Stocks to Watch from The Survey A number of companies made moves over the weekend that will likely result in active trading of their shares today. Subscription-based media content provider Netflix (NFLX) has inked a large original content deal with movie studio DreamWorks Animation (DWA) that will give Netflix access to much of DreamWorks’ content. Both stocks are up nicely in the premarket as a result. Shares of Weyerhaeuser (WY) are also indicating a higher opening this morning, after the forest products company announced plans to hold a stock offering in order to finance a purchase of Longview Timber. Additionally, the company is exploring a sale or spinoff of its homebuilding business, Weyerhaeuser Real Estate. – Matthew E. Spencer

At the time of this article’s writing, the author did not have positions in any of the companies mentioned.


Before The Bell - Wall Street is coming off a losing and quite volatile five-day stretch for equities. For the week, the Dow Jones Industrial Average, the NASDAQ Composite, the broader S&P 500 Index, and the small-cap Russell 2000 were down 1.2%, 1.3%, 1.0%, and 0.6%, respectively, with fears that the world central banks were going to ease off on their current accommodative monetary policies prompting the selloff. It marked the third losing five-day stretch for stocks in the last four weeks.

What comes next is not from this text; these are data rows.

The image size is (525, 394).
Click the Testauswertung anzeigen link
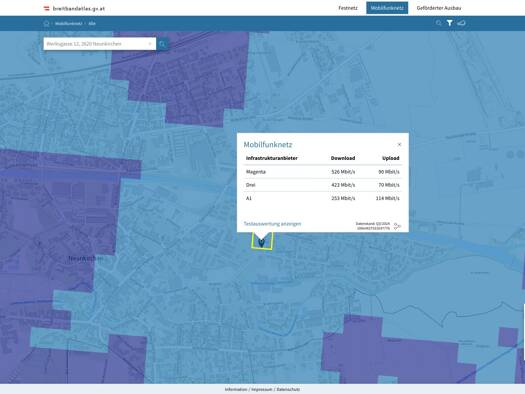[272, 224]
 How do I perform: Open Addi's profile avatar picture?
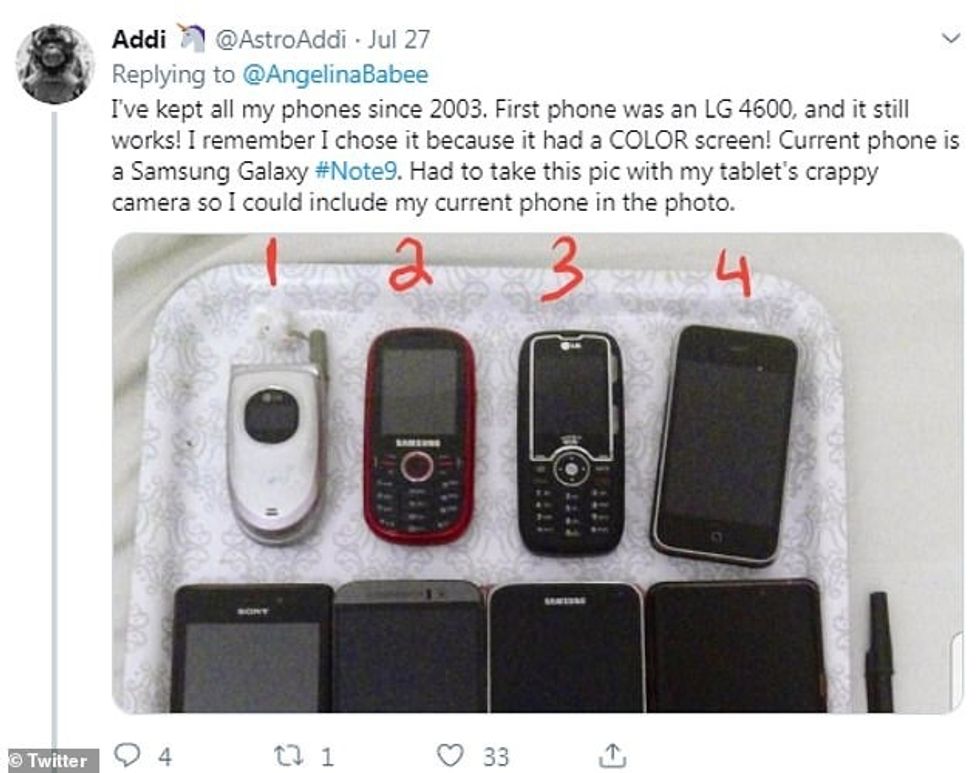tap(54, 64)
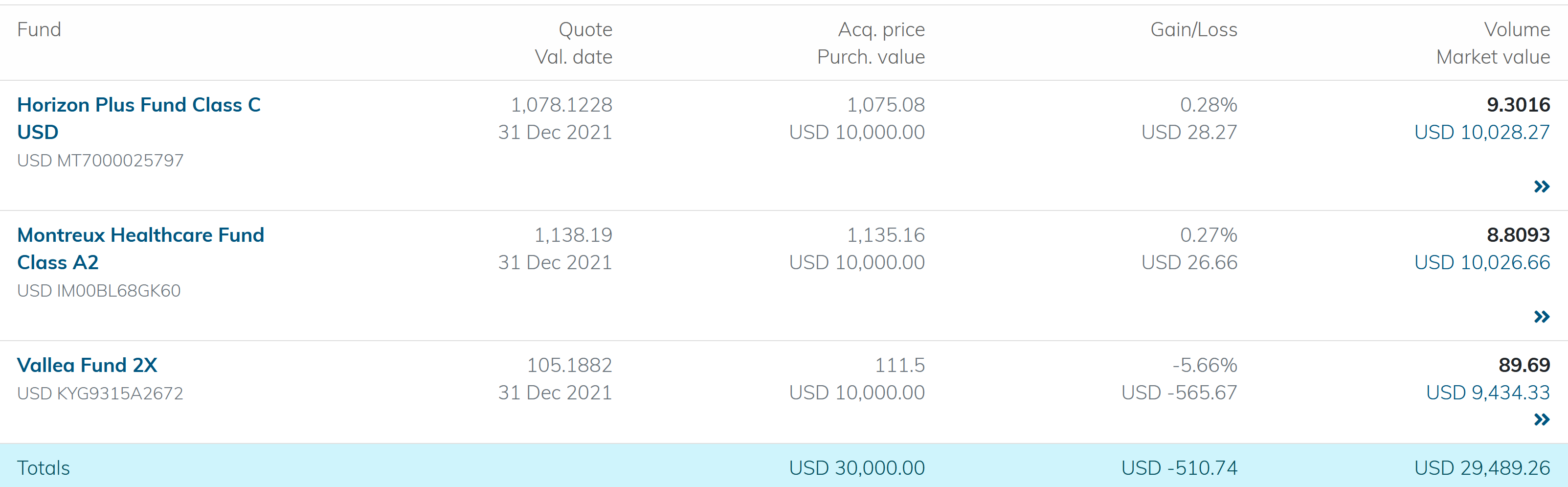This screenshot has height=487, width=1568.
Task: Select ISIN text USD IM00BL68GK60
Action: click(x=99, y=290)
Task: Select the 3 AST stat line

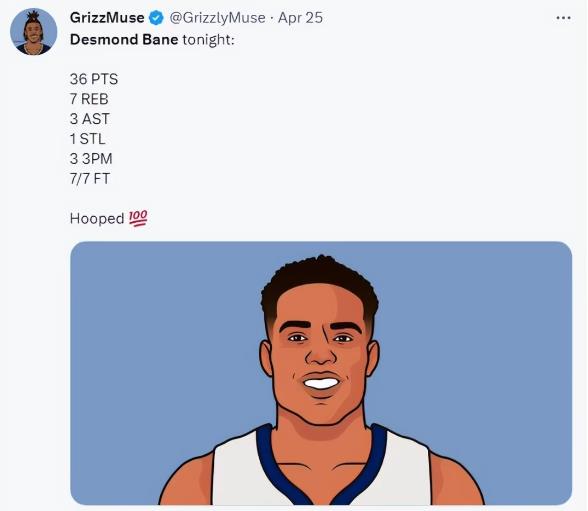Action: [x=90, y=119]
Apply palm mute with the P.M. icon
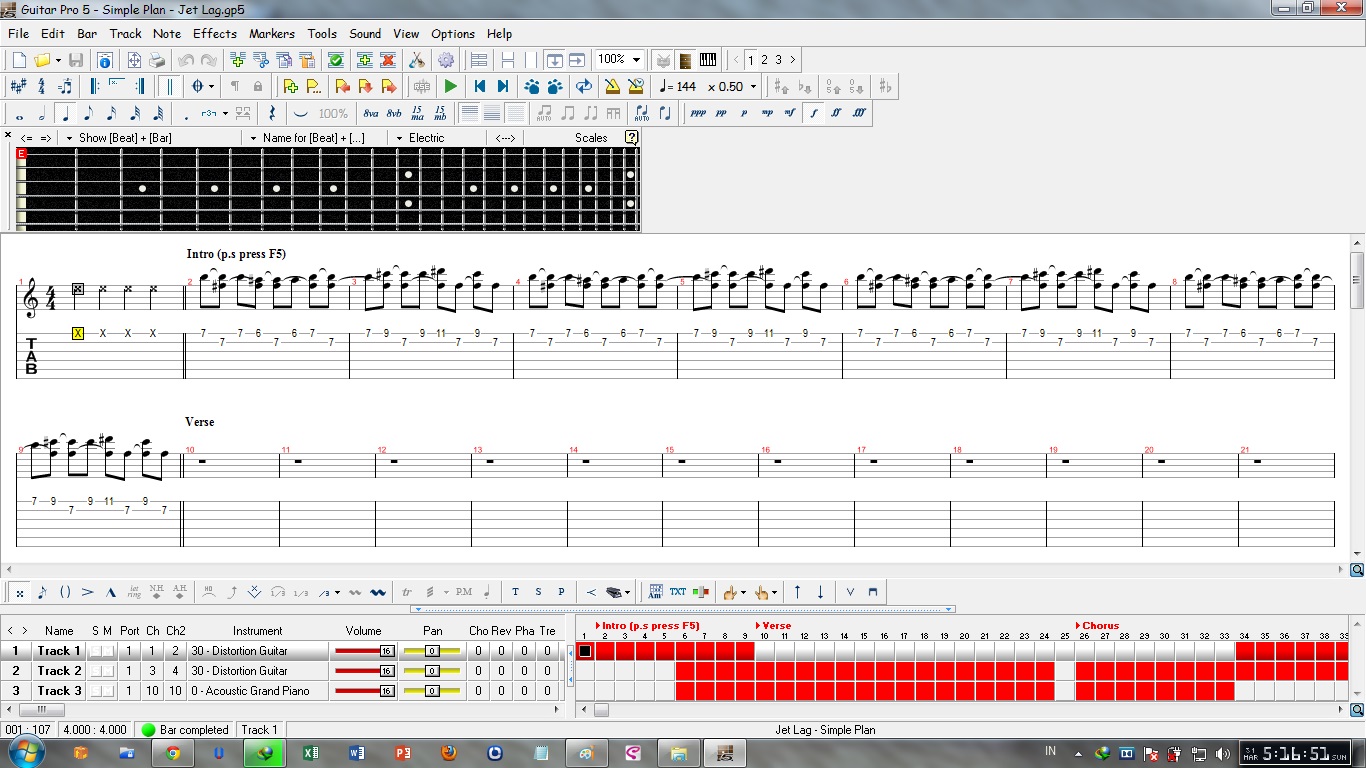 pyautogui.click(x=464, y=592)
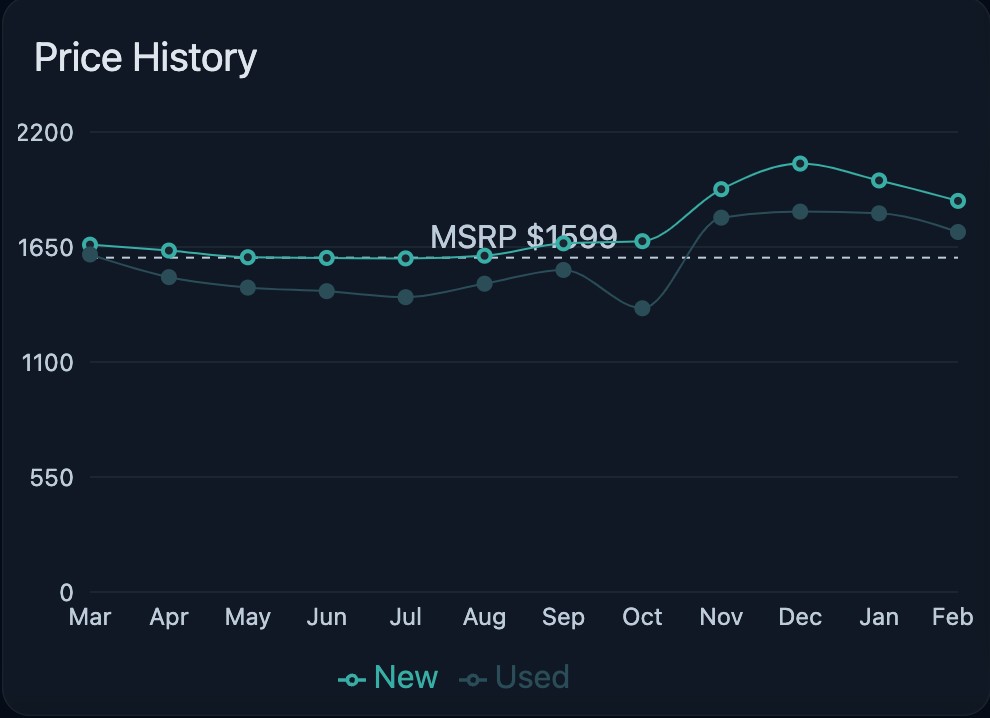990x718 pixels.
Task: Click the Used price point for September
Action: [563, 270]
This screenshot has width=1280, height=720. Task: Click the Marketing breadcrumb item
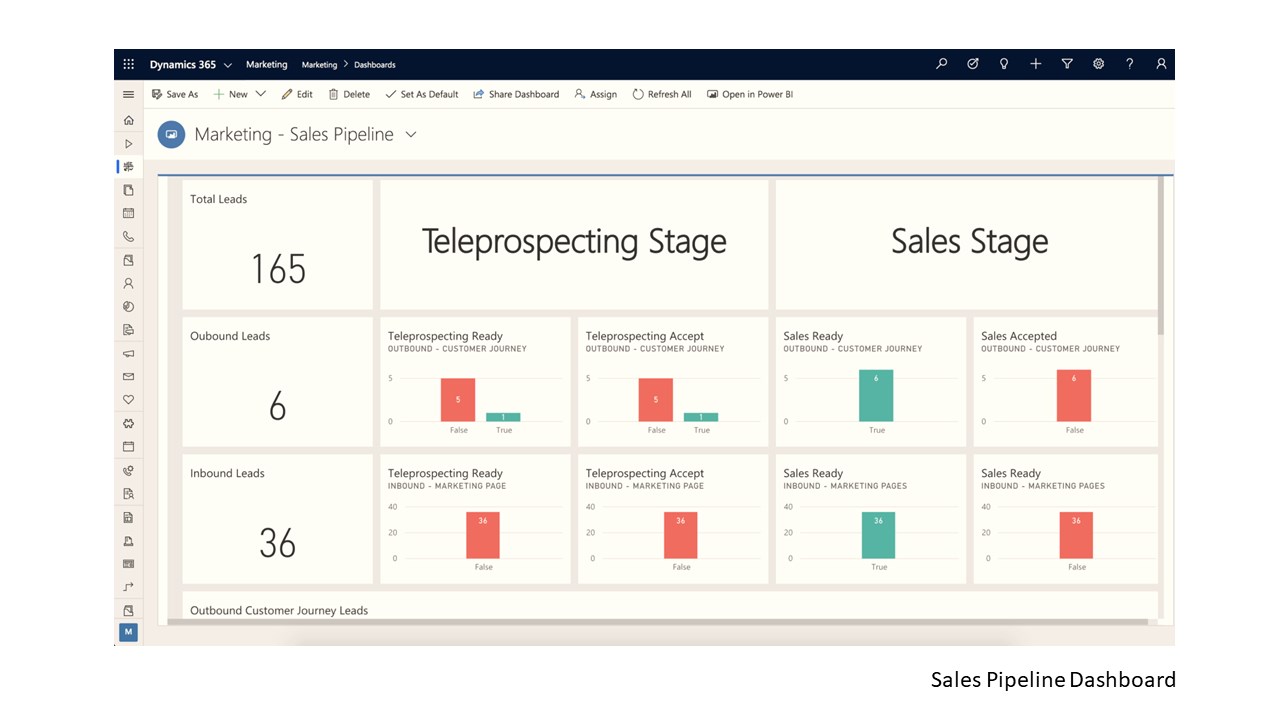(319, 65)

Once again, the economy is expected to be front and center in the week ahead, with several key reports due out over the next five trading days. At 10:00 A.M. (EDT), the National Association of Home Builders kicks off the heavy week of housing news with its Housing Market Index for June. Then tomorrow, we will get the data on housing starts and building permits for the month of May, followed by the latest data on existing home sales on Thursday. The week will also bring data on consumer prices (Tuesday), initial weekly jobless claims (Thursday), and the Leading Indicators (Wednesday).

However, the biggest news on the U.S. economy will come on Wednesday afternoon, when the Federal Reserve will issue a statement following the conclusion of its two-day Federal Open Market Committee meeting. The report is expected to be scrutinized by investors who are anxiously waiting to hear if the lead bank is going to continue its aggressive bond-buying program. If the Fed were to put the brakes on its stimulus measures or even hint that a drawdown in bond buying is forthcoming, it could prompt a selloff in an equity market that has moved higher this year on the Federal Reserve’s supportive measures. Year to date, the Dow 30, the NASDAQ Composite, and the S&P 500 Index are up 15.0%, 13.4%, and 14.1%, respectively, even with the recent modest selling on the aforementioned Federal Reserve concerns. Our sense is that the Federal Reserve will announce that it is staying the course with regard to monetary policies at least for the near term. A benign reading on “core” producer (wholesale) prices last Friday does not put any additional pressure on the lead bank to pullback on its easy monetary policies. 

With less than an hour to go before the commencement of trading on these shores, the equity futures are pointing to a markedly higher opening for the U.S. equity market. Thus far today, the news from overseas has been uplifting. The major Asian equity indexes, led by Japan’s Nikkei 225, finished considerably higher overnight and the major European bourses are up sharply as trading progresses on the Continent. Germany’s DAX and France’s CAC-40 indexes are sporting gains of more than 1.0% so far today.

Even with what is looking to be a nice start to the trading week, we expect the market to remain quite volatile over the next few days, especially with the Federal Reserve’s upcoming agenda on the minds of inventors. Market volatility, as measured by the S&P 500 Volatility Index (or VIX) has picked up considerably in recent weeks, with the average daily range in the Dow Industrials Average just slightly short of 200 points since Fed Chairman Bernanke's testimony before Congress on May 22nd. At that time, Mr. Bernanke rattled the equity and bond markets a bit when he said that the Fed could reduce the pace of quantitative easing in the "next few meetings." This Wednesday should bring more clarity on this subject. Stay tuned. – William G. Ferguson

At the time of this article’s writing, the author did not have positions in any of the companies mentioned.